Problem details:
Return all lines below containing the word "accomplish".

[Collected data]
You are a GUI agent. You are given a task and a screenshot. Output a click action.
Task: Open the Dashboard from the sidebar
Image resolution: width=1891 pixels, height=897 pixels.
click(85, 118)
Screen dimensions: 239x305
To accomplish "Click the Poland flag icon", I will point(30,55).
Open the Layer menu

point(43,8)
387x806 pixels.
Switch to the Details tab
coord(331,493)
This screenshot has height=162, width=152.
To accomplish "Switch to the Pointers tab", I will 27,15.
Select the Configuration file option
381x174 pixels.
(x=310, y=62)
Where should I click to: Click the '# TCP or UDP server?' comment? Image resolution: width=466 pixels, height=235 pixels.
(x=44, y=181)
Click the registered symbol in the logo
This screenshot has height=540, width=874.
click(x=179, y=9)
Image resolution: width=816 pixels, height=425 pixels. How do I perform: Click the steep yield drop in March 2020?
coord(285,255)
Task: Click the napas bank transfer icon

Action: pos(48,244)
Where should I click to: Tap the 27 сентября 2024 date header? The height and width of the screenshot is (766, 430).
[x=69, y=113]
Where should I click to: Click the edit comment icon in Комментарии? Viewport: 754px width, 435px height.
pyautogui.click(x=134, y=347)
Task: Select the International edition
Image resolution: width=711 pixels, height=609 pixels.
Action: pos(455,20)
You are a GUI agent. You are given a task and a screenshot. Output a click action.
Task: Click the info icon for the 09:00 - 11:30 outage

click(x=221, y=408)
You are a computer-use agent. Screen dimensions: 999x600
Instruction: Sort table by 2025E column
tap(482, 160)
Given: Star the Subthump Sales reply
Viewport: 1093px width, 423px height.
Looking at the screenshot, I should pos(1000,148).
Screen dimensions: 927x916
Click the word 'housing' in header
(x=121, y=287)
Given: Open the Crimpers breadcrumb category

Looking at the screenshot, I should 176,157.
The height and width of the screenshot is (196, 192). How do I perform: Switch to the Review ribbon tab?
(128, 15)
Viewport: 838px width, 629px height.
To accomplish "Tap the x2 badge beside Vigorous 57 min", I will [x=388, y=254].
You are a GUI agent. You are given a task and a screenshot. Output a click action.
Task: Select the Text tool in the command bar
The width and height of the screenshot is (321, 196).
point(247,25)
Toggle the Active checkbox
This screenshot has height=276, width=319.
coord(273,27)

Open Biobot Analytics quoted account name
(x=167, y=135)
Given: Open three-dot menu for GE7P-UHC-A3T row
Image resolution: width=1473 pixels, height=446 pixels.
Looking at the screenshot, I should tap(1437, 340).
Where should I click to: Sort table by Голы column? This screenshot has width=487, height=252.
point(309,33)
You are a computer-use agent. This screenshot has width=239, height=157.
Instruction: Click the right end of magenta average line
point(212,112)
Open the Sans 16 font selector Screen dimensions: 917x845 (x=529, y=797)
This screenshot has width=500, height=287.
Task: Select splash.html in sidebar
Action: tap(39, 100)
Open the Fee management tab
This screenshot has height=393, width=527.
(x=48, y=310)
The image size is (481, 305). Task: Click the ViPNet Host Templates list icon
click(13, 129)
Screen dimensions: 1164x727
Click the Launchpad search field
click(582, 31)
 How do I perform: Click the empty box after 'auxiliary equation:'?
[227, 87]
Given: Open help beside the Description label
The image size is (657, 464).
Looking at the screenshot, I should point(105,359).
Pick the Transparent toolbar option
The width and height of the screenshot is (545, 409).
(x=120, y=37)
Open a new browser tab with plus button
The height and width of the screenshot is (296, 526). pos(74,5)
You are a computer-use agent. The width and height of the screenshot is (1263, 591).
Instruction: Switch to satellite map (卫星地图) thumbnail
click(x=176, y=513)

Written response:
To accomplish "Click the Poland flag icon", I will point(30,55).
To accomplish "Switch to the Pointers tab", I will 27,15.
To accomplish "Tap the x2 badge beside Vigorous 57 min", I will [x=388, y=254].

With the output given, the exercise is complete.